◆ Short exercise 1: Please explain, using the snow blower thread, why a Tecumseh engine with a failing carburetor o-ring would start after sitting and then die again, in one to three sentences.
◆ Short exercise 2: In the snow blower thread, how old is the Craftsman 88999?

# Snow Blower Engine Cutting Out



## Smolenski7 (Nov 24, 2010)

I have a Craftsman 88999 that's 3 years old. Today in CT we got about 2ft of snow, combined with the foot that was already on the ground.

As I was doing my sidewalk, the snow on the left side of the machine was about 3 1/2 feet high.....much higher than the intake of the machine and the exhaust which is on the same side. The engine cut out 3 times. The first time I let it sit for about 30 minutes, then returned and started the machine right up. Then about 10 minutes later it happened again, but started soon after. The third time, about 5 minutes later, I used the electric start because I didn't want to wait 30 minutes.

Could the snow coming in contact with the exhaust have stopped the engine from working? The exhaust was literally touching the snow bank and snow was falling on top of it. It never happened in any other situation, only when the snow was about 3ft high and the snow bank was coming in contact with the exhaust. The machine worked great from that point on.


----------



## no lead (Dec 10, 2008)

more than likely the air cleaner is sucking up enough snow to starve the motor of air. heat from the motor melts it enough to run in awhile. just a thought.


----------



## Smolenski7 (Nov 24, 2010)

Is the air cleaner on the left side of the engine where it could possibly come in contact with the snow?


----------



## mrv8outboard (Dec 29, 2009)

Does it have a Tecumseh engine? If it does there is an o-ring in the carburetor under the needle valve for the seat. These fail regularly as they are effected by ethanol and plug easy. Basically it starves for fuel. Let it sit and the bowl refills and it starts, runs until the restricted fuel flow can not keep up with the demand and it dies.

◆ Raw data:
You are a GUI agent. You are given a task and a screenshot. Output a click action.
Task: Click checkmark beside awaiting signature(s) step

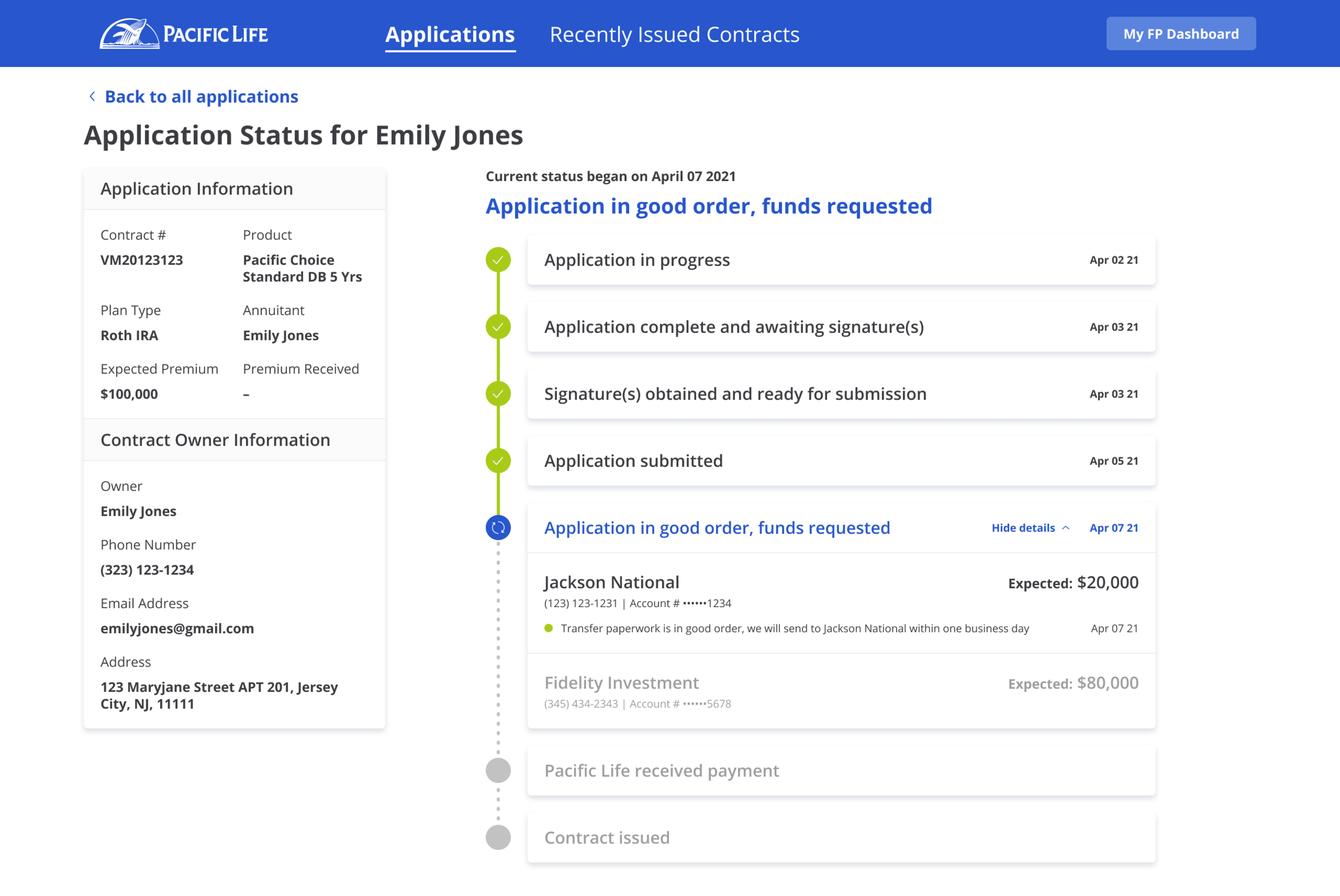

* * *

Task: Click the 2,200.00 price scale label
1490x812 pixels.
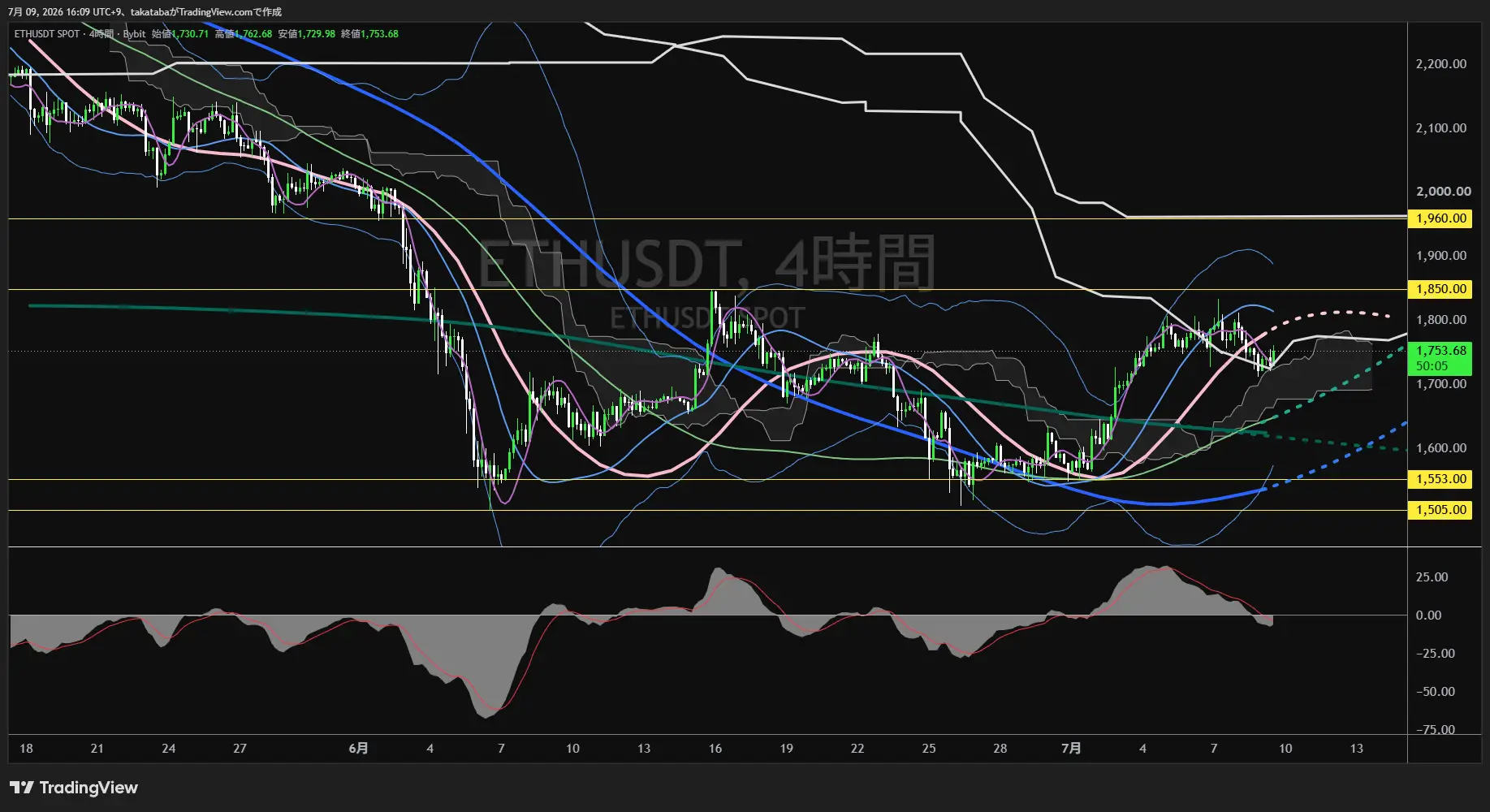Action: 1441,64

--

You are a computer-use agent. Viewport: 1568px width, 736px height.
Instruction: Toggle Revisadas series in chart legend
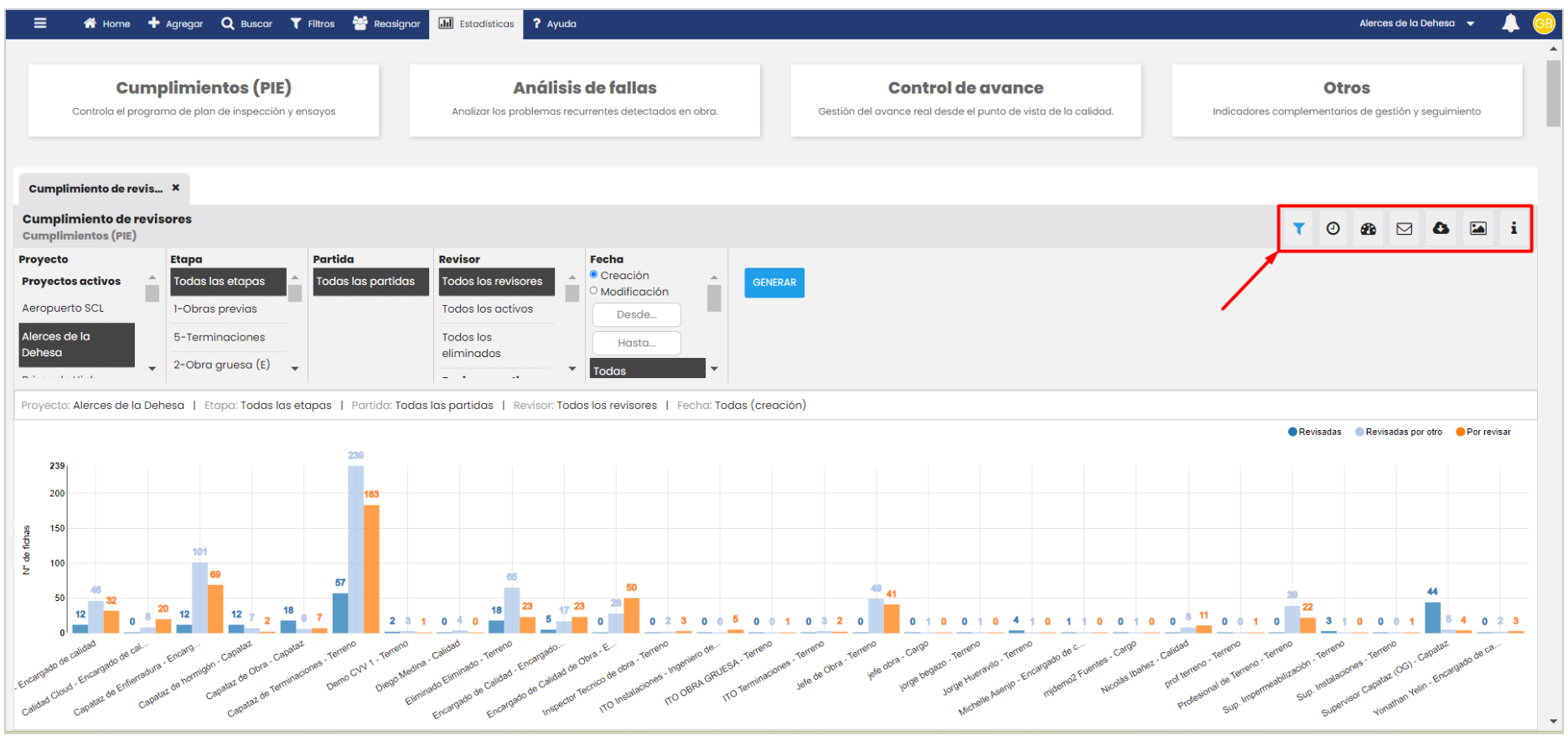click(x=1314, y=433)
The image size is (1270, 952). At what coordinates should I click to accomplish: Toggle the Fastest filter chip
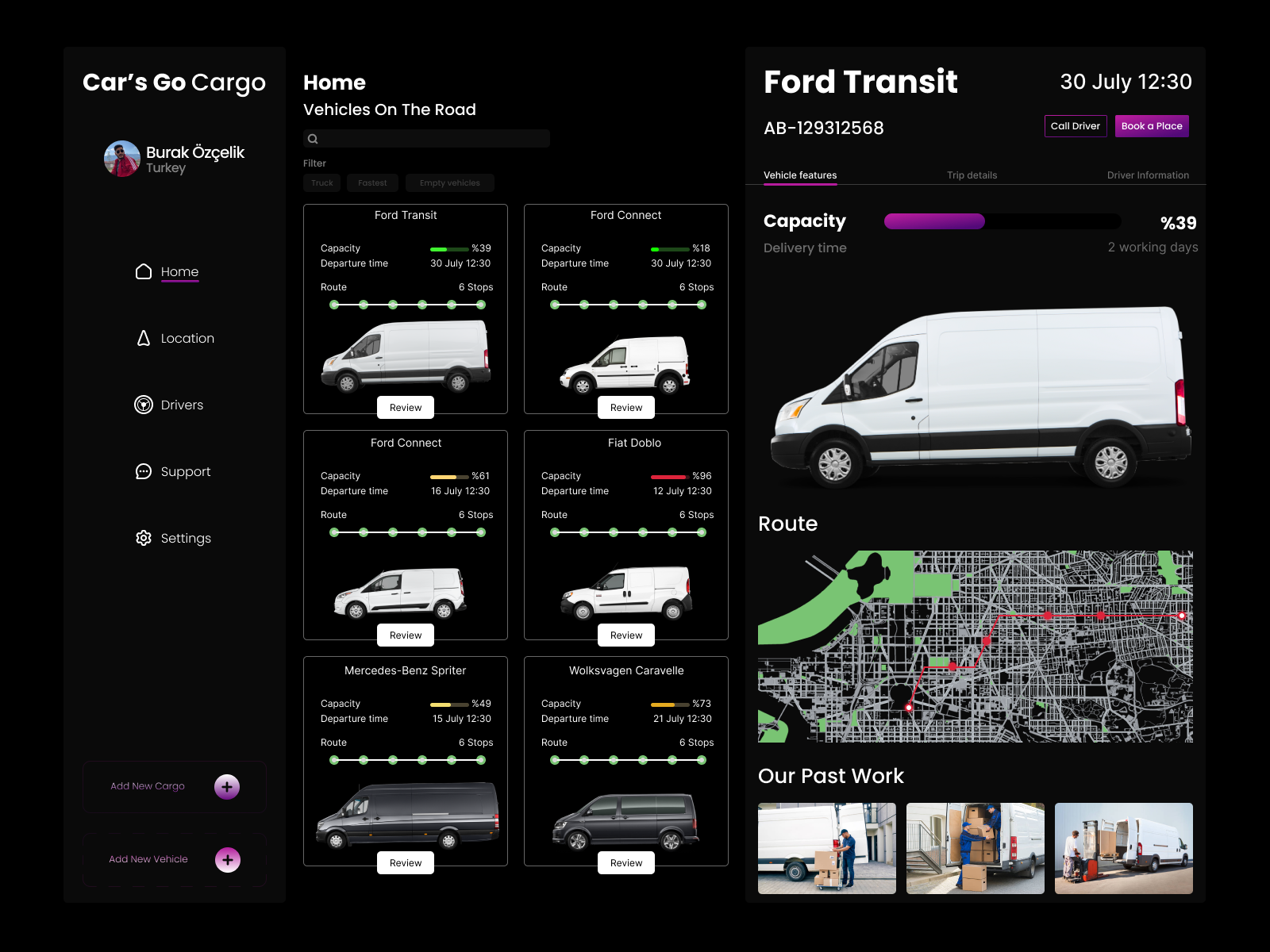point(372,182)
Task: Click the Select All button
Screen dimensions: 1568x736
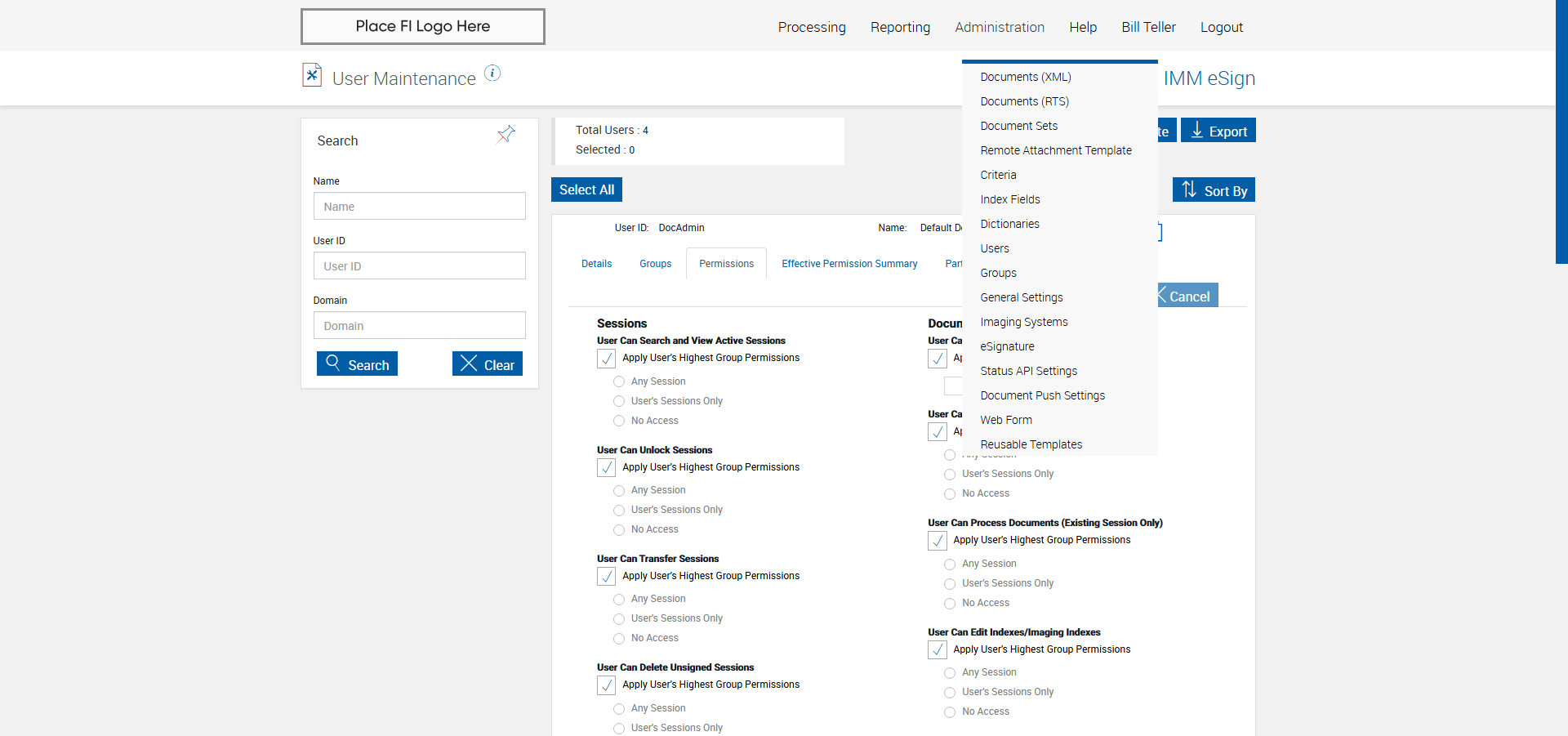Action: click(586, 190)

◆ Problem solution 1: The o-ring under the needle valve is affected by ethanol and plugs easily, which restricts fuel flow and starves the engine. Letting it sit allows the bowl to refill so it starts. It then runs until the restricted flow can't keep up with demand, and it dies.

◆ Problem solution 2: 3 years old.